[[ Data records open ]]
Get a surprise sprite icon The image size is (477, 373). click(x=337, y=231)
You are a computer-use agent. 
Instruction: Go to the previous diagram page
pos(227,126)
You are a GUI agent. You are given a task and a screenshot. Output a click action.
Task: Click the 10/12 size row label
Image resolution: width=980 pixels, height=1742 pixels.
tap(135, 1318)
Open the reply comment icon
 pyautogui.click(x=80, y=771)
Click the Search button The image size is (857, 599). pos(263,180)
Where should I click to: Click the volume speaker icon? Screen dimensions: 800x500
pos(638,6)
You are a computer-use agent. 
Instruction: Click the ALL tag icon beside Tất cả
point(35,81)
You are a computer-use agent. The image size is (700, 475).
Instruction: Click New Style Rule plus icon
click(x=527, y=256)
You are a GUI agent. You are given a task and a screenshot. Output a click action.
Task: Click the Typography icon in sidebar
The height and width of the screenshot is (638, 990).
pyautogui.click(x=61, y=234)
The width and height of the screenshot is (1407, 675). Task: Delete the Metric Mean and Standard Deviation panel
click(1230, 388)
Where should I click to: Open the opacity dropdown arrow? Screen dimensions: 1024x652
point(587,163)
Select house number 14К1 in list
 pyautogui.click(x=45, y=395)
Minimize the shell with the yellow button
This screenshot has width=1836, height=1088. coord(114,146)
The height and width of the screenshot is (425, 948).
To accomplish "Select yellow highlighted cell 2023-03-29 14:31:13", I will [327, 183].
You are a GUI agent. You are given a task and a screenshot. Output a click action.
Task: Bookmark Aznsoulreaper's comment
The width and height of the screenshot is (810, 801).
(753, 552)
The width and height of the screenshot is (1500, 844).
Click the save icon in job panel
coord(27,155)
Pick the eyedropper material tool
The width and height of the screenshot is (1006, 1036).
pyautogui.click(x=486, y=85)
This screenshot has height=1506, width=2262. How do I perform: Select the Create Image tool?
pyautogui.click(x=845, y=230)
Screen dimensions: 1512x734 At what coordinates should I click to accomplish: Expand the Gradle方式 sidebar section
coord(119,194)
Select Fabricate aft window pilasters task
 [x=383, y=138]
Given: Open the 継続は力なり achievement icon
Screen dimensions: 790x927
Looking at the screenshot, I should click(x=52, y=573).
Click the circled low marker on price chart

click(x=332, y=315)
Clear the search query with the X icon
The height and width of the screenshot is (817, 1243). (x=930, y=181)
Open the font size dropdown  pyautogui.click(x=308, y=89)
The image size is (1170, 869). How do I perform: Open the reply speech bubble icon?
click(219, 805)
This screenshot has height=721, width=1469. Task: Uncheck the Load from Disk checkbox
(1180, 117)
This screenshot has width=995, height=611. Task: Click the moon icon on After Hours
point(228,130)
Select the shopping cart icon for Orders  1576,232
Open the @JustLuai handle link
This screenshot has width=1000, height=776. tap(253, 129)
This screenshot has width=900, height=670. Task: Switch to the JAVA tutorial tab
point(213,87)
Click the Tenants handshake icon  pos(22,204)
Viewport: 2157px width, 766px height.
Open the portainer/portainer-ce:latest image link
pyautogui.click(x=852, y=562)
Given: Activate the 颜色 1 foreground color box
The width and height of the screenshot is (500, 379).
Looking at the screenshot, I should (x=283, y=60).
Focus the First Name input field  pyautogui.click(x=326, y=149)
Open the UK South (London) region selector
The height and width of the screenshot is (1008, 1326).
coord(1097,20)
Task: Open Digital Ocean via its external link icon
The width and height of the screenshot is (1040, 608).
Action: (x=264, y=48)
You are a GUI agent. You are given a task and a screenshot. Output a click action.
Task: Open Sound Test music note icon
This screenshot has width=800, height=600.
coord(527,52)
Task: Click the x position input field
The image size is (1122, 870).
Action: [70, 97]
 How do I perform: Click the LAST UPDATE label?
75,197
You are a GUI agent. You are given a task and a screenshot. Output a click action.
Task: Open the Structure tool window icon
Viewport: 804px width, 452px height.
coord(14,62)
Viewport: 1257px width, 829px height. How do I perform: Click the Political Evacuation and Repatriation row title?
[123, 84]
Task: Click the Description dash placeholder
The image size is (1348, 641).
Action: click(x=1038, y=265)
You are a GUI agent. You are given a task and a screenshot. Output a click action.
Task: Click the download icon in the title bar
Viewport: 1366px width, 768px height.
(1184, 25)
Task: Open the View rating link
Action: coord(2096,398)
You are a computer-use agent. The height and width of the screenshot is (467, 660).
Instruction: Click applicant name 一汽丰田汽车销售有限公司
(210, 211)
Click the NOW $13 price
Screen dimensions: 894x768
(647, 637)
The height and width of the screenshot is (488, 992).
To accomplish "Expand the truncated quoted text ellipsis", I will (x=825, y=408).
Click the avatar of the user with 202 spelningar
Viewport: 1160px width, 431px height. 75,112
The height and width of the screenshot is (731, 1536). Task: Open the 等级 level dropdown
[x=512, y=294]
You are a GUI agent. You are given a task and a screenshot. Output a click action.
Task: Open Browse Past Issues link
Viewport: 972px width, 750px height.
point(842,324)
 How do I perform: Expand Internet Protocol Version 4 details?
[[ Data records closed ]]
* [Work task] Reproduce the entire listing above exactly, leaving nothing out.

* [Solved exercise]
Get a surprise sprite icon The image size is (477, 373). click(x=337, y=231)
You are a computer-use agent. 
Instruction: Go to the previous diagram page
pos(227,126)
You are a GUI agent. You are given a task and a screenshot. Output a click action.
Task: Click the 10/12 size row label
Image resolution: width=980 pixels, height=1742 pixels.
tap(135, 1318)
Open the reply comment icon
 pyautogui.click(x=80, y=771)
Click the Search button The image size is (857, 599). pos(263,180)
Where should I click to: Click the volume speaker icon? Screen dimensions: 800x500
pos(638,6)
You are a computer-use agent. 
Instruction: Click the ALL tag icon beside Tất cả
point(35,81)
You are a computer-use agent. The image size is (700, 475).
Instruction: Click New Style Rule plus icon
click(x=527, y=256)
You are a GUI agent. You are given a task and a screenshot. Output a click action.
Task: Click the Typography icon in sidebar
The height and width of the screenshot is (638, 990).
pyautogui.click(x=61, y=234)
The width and height of the screenshot is (1407, 675). Task: Delete the Metric Mean and Standard Deviation panel
click(1230, 388)
Where should I click to: Open the opacity dropdown arrow? Screen dimensions: 1024x652
point(587,163)
Select house number 14К1 in list
 pyautogui.click(x=45, y=395)
Minimize the shell with the yellow button
This screenshot has width=1836, height=1088. coord(114,146)
The height and width of the screenshot is (425, 948).
To accomplish "Select yellow highlighted cell 2023-03-29 14:31:13", I will [327, 183].
You are a GUI agent. You are given a task and a screenshot. Output a click action.
Task: Bookmark Aznsoulreaper's comment
The width and height of the screenshot is (810, 801).
(753, 552)
The width and height of the screenshot is (1500, 844).
Click the save icon in job panel
coord(27,155)
Pick the eyedropper material tool
The width and height of the screenshot is (1006, 1036).
pyautogui.click(x=486, y=85)
This screenshot has height=1506, width=2262. How do I perform: Select the Create Image tool?
pyautogui.click(x=845, y=230)
Screen dimensions: 1512x734 At what coordinates should I click to accomplish: Expand the Gradle方式 sidebar section
coord(119,194)
Select Fabricate aft window pilasters task
 [x=383, y=138]
Given: Open the 継続は力なり achievement icon
Screen dimensions: 790x927
Looking at the screenshot, I should click(x=52, y=573).
Click the circled low marker on price chart

click(x=332, y=315)
Clear the search query with the X icon
The height and width of the screenshot is (817, 1243). (x=930, y=181)
Open the font size dropdown  pyautogui.click(x=308, y=89)
The image size is (1170, 869). How do I perform: Open the reply speech bubble icon?
click(219, 805)
This screenshot has height=721, width=1469. Task: Uncheck the Load from Disk checkbox
(1180, 117)
This screenshot has width=995, height=611. Task: Click the moon icon on After Hours
point(228,130)
Select the shopping cart icon for Orders  1576,232
Open the @JustLuai handle link
This screenshot has width=1000, height=776. tap(253, 129)
This screenshot has width=900, height=670. Task: Switch to the JAVA tutorial tab
point(213,87)
Click the Tenants handshake icon  pos(22,204)
Viewport: 2157px width, 766px height.
Open the portainer/portainer-ce:latest image link
pyautogui.click(x=852, y=562)
Given: Activate the 颜色 1 foreground color box
The width and height of the screenshot is (500, 379).
Looking at the screenshot, I should (x=283, y=60).
Focus the First Name input field  pyautogui.click(x=326, y=149)
Open the UK South (London) region selector
The height and width of the screenshot is (1008, 1326).
coord(1097,20)
Task: Open Digital Ocean via its external link icon
The width and height of the screenshot is (1040, 608).
Action: (x=264, y=48)
You are a GUI agent. You are given a task and a screenshot. Output a click action.
Task: Open Sound Test music note icon
This screenshot has width=800, height=600.
coord(527,52)
Task: Click the x position input field
The image size is (1122, 870).
Action: [70, 97]
 How do I perform: Click the LAST UPDATE label?
75,197
You are a GUI agent. You are given a task and a screenshot. Output a click action.
Task: Open the Structure tool window icon
Viewport: 804px width, 452px height.
coord(14,62)
Viewport: 1257px width, 829px height. How do I perform: Click the Political Evacuation and Repatriation row title?
[123, 84]
Task: Click the Description dash placeholder
The image size is (1348, 641).
Action: click(x=1038, y=265)
You are a GUI agent. You are given a task and a screenshot. Output a click action.
Task: Click the download icon in the title bar
Viewport: 1366px width, 768px height.
(1184, 25)
Task: Open the View rating link
Action: coord(2096,398)
You are a computer-use agent. The height and width of the screenshot is (467, 660).
Instruction: Click applicant name 一汽丰田汽车销售有限公司
(210, 211)
Click the NOW $13 price
Screen dimensions: 894x768
(647, 637)
The height and width of the screenshot is (488, 992).
To accomplish "Expand the truncated quoted text ellipsis", I will (x=825, y=408).
Click the avatar of the user with 202 spelningar
Viewport: 1160px width, 431px height. 75,112
The height and width of the screenshot is (731, 1536). Task: Open the 等级 level dropdown
[x=512, y=294]
You are a GUI agent. You are given a task and a screenshot. Output a click action.
Task: Open Browse Past Issues link
Viewport: 972px width, 750px height.
point(842,324)
 How do I perform: Expand Internet Protocol Version 4 details?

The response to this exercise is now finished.